Мои покупки в Маниле ограничились пребыванием на гигантском крытом базаре, где местные товары продаются по весьма низким ценам. Мюррея и Барри, отцов молодых семейств, нельзя было оторвать от столов, где была разложена детская одежда. Я купил два прелестных детских платья для своих племянниц. Последним моим приобретением была бутылка рома — ее я купил в аэропорту.
Теперь в Дарвин и оттуда домой. Приземляясь в Венуапаи, я, наверное, никогда еще не чувствовал себя более усталым. По прибытии мы выглядели не как триумфальная команда бегунов, а, скорее, как труппа ловцов и танцоров под руководством Артура Лидьярда. У каждого из нас на голове была тирольская шляпа (мы купили их в Кельне), а в руках трость-табурет, трофей за эстафету 4 по 1 миле. Должно быть, вид у нас был довольно-таки жалкий. На следующий день одна из местных газет решила поместить фотографии, рассказывающие о нашей трудовой деятельности. Барри рисовался в своей овощной лавке, Мюррей — в пивной лаборатории. Гарри — за чертежной доской в конторе. Я был изображен в постели с газетой и чашкой чая.
Как я уже говорил, я был крайне истощен, но чувствовал себя удовлетворенным. Я сознавал, что моя международная репутация наконец упрочена. Единственным крупным бегуном, с которым я не встречался во время турне, был Мишель Жази, однако я состязался с каждым из доблестных полумилевиков и вышел из этой борьбы непобитым, с хорошими результатами.
Я подтвердил свой римский успех.
Отличная форма
Из европейского турне я возвратился растренированным, больше думая о предстоящих экзаменах на звание землемера, чем о беге. Однако мне постоянно не давала покоя мысль о том, что летом предстоит отбор в команду на Британские игры и что на этих Играх, возможно, мне придется встретиться с Гербом Эллиотом.
Время текло, и возвращение к напряженной тренировке делалось все более необходимым. Однако до 17 сентября дело с места не сдвинулось. 17 сентября, пробежав по авондейльской трассе шесть кругов и возвратившись домой, я впервые почувствовал себя хорошо и пришел наконец в подходящее расположение духа, чтобы начать большую подготовку к Британским играм.

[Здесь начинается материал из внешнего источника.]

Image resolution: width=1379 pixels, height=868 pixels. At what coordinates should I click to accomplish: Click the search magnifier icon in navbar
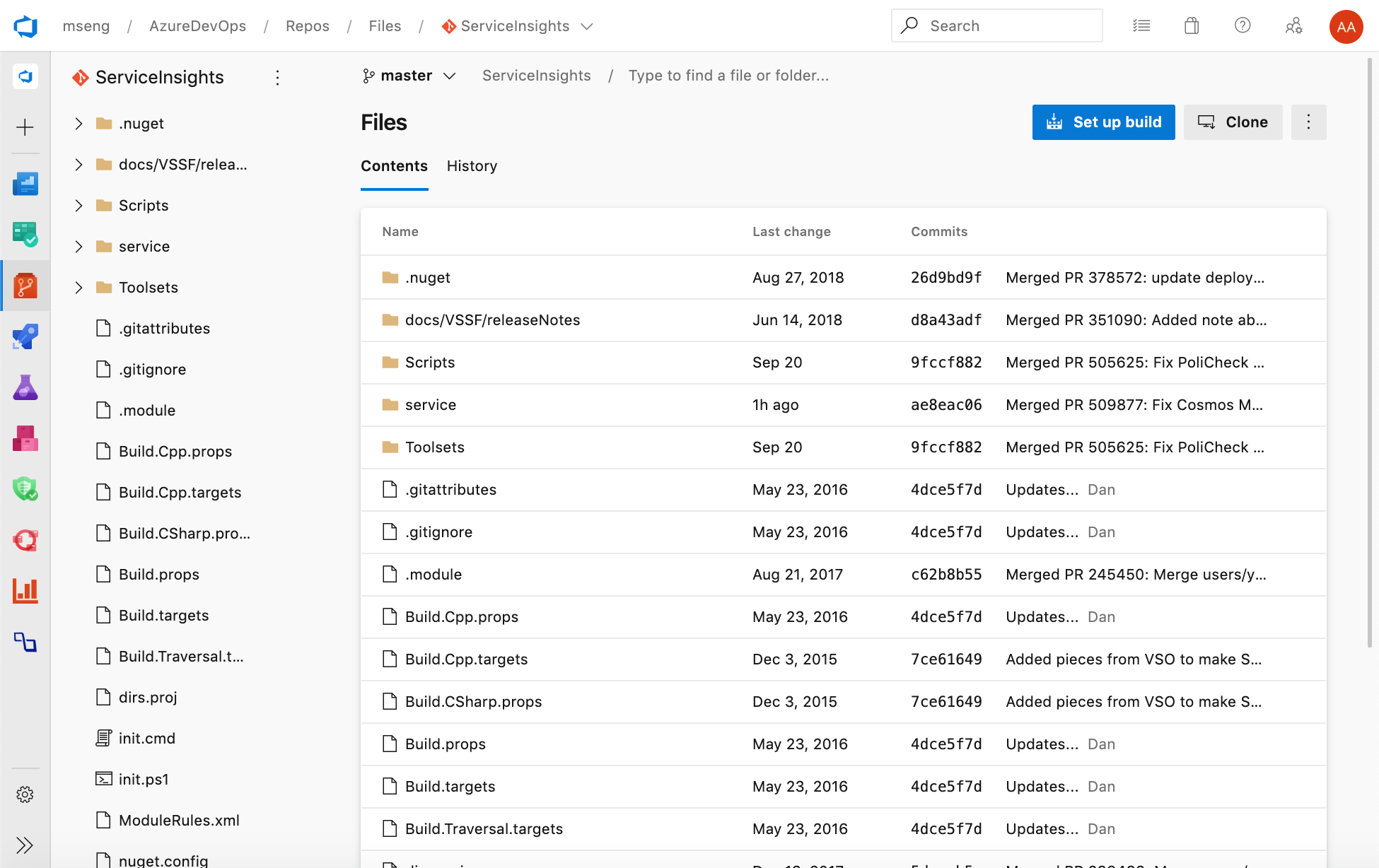click(x=910, y=25)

Первый мой крупный шаг заключался в том, чтобы начать регулярный бег с работы и на работу.
Сторож здания на Квин-стрит, где помещалось наше учреждение, любезно разрешил мне пользоваться душем и проходить в дом с черного хода. Таким образом, мне, во-первых, не приходилось выставлять себя напоказ, бегая по главной улице города, а во-вторых, я мог освежиться перед началом работы.
Этот план имел много преимуществ. Я мог спать до 7 часов утра и использовать полчаса, обычно затрачиваемые на поездку в автобусе, на утренние пробежки в четыре мили. Эти пробежки я совершал после легких, но питательных завтраков миссис Уоррен. Вечернюю тренировку я мог начинать в 5.10 вечера, на полчаса раньше, чем обычно. Кроме того, я сохранял деньги, требуемые на проезд в автобусе. Для ученика, получающего несчастные 13 фунтов в неделю (к тому же мне не платили, когда я был за границей), это было немаловажное соображение.
Так я и бегал, размахивая сумкой, где у меня лежал завтрак, а каждую пятницу вечером садился в автобус и привозил домой три смены белья, которые я доставлял на работу в предыдущий понедельник.
Единственным неудобством было то, что иногда, возможно подсознательно, желая сделать систему сбережения денег еще более эффективной, я стремился соревноваться с автобусом.
Однако была проделана огромная работа, и 21 октября я это убедительно показал. В этот день я бежал милю в Вестерн-Спрингз против Мюррея и Билла и выиграл ее с результатом 4.13,0.